Читаю книгу. Потрепанный том Грэм Грина. «Меня сделала Англия» называется. Некий Энтони, неисправимый романтичный грешник, неудачник и эдакий домашний гений пытается вывернуться из благополучия, которое ему навязывает его предприимчивая сестра-двойняшка. Она на полчаса его старше и поэтому больше знает о жизни.

Я тоже Энтони. Антон по-нашему. И тоже из двойняшек. И моя сестра старше меня – на целый час. И знает она о жизни ровно настолько же больше. Живет на дымной Камчатке с мужем и тремя детьми. Мы не видимся уже шесть лет, потому что ни у кого нет денег на самолет, чтобы прилететь в гости. Мы так и умрем друг без друга – на похороны ведь не приедешь по той же причине.

Книжку я купил первого мая на развале у Большого театра. Там, как всегда, собралась шумная, экзальтированная толпа красных пенсионеров и розовато-бежевых юных истериков. Пенсионерам краснеть уже больше некуда, а этим истерикам еще можно стать насыщеннее – красно-коричневыми. У них еще не угасла в этом смысле кое-какая перспектива. Если только кто-нибудь на той разбойничьей дорожке им хребет не сломает. Или если не сопьются раньше.

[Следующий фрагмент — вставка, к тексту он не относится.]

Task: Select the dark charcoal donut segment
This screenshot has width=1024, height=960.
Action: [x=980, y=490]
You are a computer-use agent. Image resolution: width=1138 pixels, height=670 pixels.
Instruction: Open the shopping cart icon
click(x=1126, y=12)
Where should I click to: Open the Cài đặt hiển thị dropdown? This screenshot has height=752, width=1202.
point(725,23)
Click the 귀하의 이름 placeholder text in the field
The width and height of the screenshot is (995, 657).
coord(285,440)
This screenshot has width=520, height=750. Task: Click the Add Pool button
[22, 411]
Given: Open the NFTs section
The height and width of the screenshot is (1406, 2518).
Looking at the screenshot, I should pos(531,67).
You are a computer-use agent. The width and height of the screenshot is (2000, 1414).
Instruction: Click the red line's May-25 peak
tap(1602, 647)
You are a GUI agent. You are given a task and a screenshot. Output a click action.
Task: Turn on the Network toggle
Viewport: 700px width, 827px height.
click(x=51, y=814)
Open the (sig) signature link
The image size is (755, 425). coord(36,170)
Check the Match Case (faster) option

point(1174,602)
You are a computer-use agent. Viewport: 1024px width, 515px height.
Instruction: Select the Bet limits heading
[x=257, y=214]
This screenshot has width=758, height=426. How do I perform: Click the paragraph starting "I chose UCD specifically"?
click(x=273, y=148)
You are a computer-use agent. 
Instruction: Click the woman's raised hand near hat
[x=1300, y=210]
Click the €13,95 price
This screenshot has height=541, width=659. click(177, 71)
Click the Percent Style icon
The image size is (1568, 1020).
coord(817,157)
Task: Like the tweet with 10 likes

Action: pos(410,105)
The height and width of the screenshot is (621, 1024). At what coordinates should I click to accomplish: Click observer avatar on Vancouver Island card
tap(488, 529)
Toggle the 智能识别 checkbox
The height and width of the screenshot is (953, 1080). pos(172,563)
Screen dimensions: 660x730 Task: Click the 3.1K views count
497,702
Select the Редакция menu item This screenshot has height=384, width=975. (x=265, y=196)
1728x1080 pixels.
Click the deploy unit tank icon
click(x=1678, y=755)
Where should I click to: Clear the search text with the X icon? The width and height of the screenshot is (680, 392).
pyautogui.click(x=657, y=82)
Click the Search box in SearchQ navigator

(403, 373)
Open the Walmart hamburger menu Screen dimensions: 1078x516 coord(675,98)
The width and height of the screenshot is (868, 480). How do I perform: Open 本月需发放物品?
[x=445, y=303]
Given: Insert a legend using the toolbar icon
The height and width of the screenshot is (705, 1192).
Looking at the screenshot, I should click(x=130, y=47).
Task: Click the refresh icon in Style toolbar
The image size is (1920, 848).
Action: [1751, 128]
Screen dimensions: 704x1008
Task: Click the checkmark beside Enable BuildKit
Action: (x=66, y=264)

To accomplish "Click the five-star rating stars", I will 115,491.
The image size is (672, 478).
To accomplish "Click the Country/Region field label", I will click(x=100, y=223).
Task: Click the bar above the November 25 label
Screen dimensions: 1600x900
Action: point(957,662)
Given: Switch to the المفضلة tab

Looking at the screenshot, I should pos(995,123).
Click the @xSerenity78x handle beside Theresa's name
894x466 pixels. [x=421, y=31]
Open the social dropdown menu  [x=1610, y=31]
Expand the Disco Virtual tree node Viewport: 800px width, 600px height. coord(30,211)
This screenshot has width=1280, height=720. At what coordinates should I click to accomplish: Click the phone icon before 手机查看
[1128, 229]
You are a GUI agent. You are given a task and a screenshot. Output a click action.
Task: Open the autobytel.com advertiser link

Реют флаги, красные, несвежие, а нищенского вида торгаши с бегающими глазками разложили на парапетах парка у театра сотни подержанных книг. Полтинник за любой томик – от выдуманной биографии какого-нибудь красного террориста или идейного уголовника до скромных покетбуков, тоже стареньких, потрепанных, любых классиков. И Сталин тут есть, и Ленин, и даже Брежнев со всеми «своими» тремя книжками-плакатиками.

Я купил томик Грэм Грина. Раскрыл его дома, а оттуда выпала записулечка. Желтая такая, то есть пожелтевшая. Исписана ровным стройным почерком образованного человека. Сейчас так никто уже не пишет, руки стали грубыми, кисти слабыми. Только пальцы укрепились – чтобы по клавишам компьютера долбить. В записке было следующее:

«Больше не могу. Ухожу от всех. Вините только меня. 20 часов 11 минут. Ваша Паня».

Ничего себе закладочка!

Я долго фантазировал на эту тему: кто была эта Паня, осуществила ли она после 20 часов 11 минут свою греховную акцию, то есть ушла ли от всех, как тот глупый колобок, или струсила все же, дочитала книжку, а записульку вложила в нее как закладку или как немой укор себе самой.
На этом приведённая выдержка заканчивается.